Last weekend I took a break from the slow-crawl feel of the move and took a trip to Washington DC. Retracing a trip I took 9 years ago, my first visit to this country, wetting my toes in the ocean of unknown, unfamiliar, the foreign. The beginning of the circle that would close in 11 days when I board that one-way flight to Delhi.
I digress. The last time I made this journey down the east-coast it was somewhat different. For one, it was winter outside, snow covered the ground. The coast was beautiful, but in a harsh wintry way. I had little money in my hands, return flight unconfirmed, under perpetual tension of being in a foreign land, far away from family, from the familiar. Now, I am a more seasoned traveler. Yes, I am still a ‘worrier’ by nature. But the terror of the unfamiliar is gone. But happy to say, not so jaded to not look forward to the Cherry Blossom festival on the Mall and the beautiful symmetry of DC.
As I stood on the Mall, crowded with families from all over the world, colourful kites soaring in the sky I looked at the Capitol where, just few days ago the legislators had celebrated the passing of the Healthcare bill. Where a year or so ago stood the first black president of this country. I reflect upon the small journey of mine through some of the greatest democracies of the world. From the most populous, to the then most powerful one that ruled us for 200 years to the most powerful one of today. So many different ways of executing this one idea: people can rule themselves. However insular, however set in their ways, however illiterate, people are smart enough to be able to run their own lives.

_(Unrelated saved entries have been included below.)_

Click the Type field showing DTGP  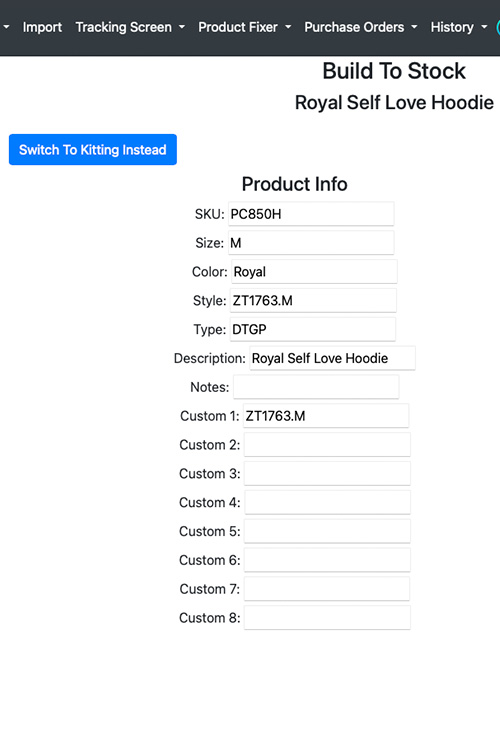click(x=313, y=329)
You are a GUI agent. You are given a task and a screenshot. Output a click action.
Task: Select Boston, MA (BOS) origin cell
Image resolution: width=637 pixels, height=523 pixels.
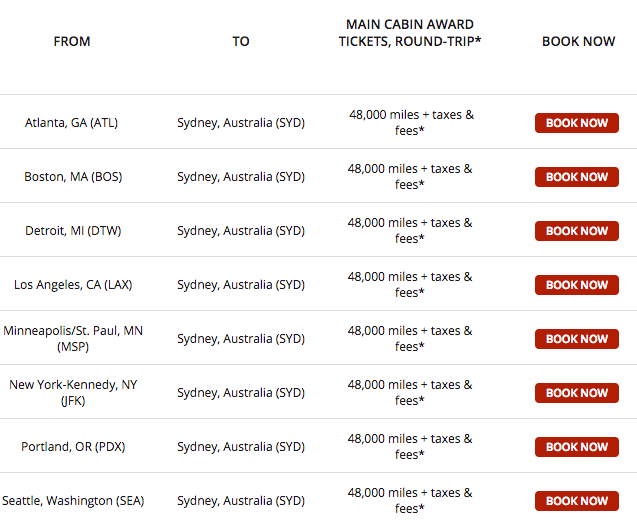pyautogui.click(x=72, y=177)
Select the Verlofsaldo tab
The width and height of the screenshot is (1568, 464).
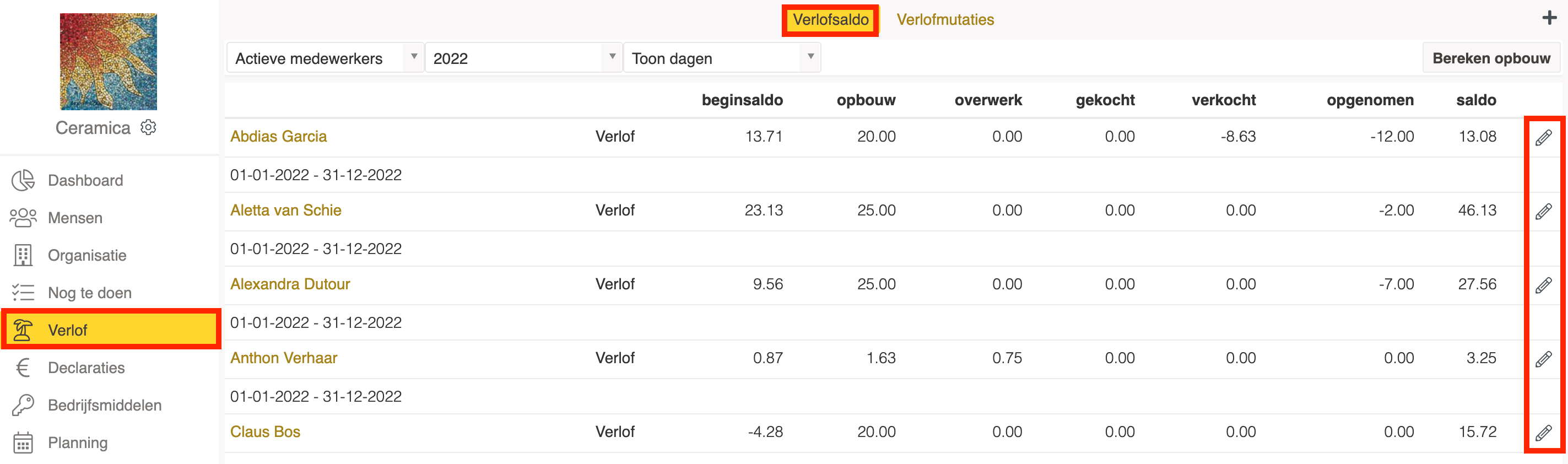coord(830,19)
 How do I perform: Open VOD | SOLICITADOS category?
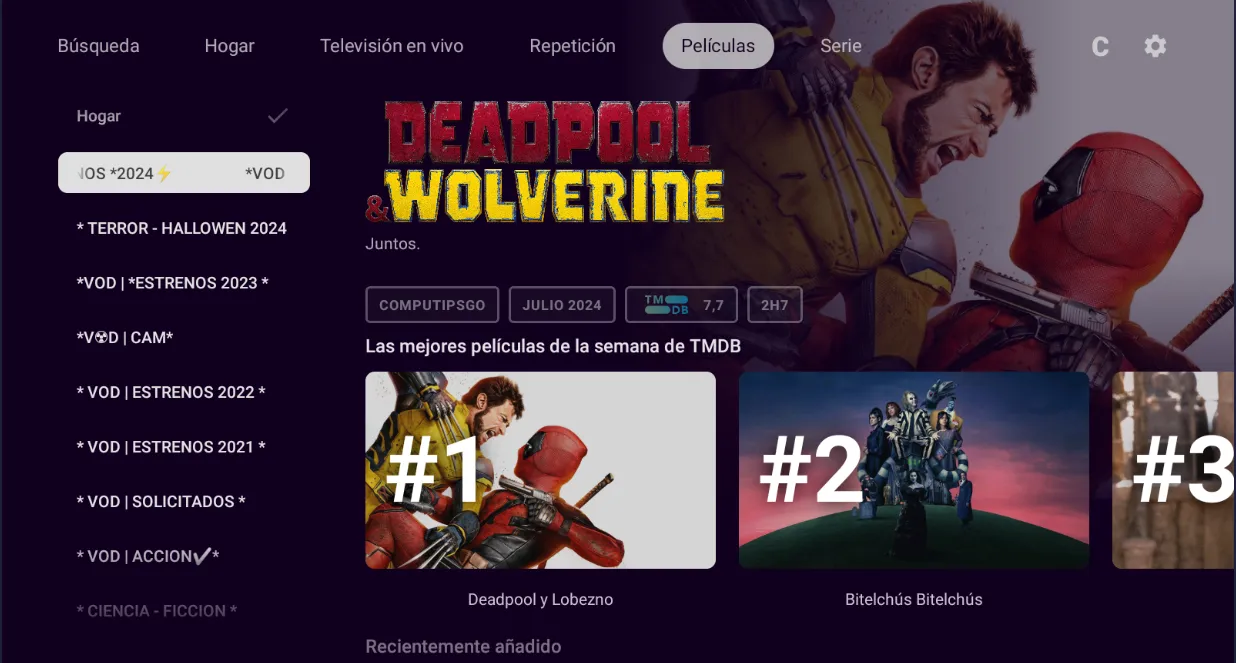click(x=161, y=502)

As we drove back in the evening I noticed the posters advertising an exhibition I had been wanting to see for a long time. The Terracotta Warriors of China were visiting! I had to see them. The first Qi emperor conquers his neighbours and consolidates the warring states to unite into a single country, stamping out dissent and diversity, imposing a single language, a single currency, a single administration and gives birth to what would become the largest group of people living under a single banner. He recreates a whole new city of clay and wood and precious materials, just to accompany him into the netherworld. A giant architectural project, a wonder of the world.
It strikes me that all those wonders that we memorialize, admire and hold in awe are for the most part products of powerful autocracies. Where the unreasonableness of pouring unlimited resources into essentially useless structures is never questioned. But then, I remember Madam Mayawati, a democratically elected autocrat, and my theory falls on its face!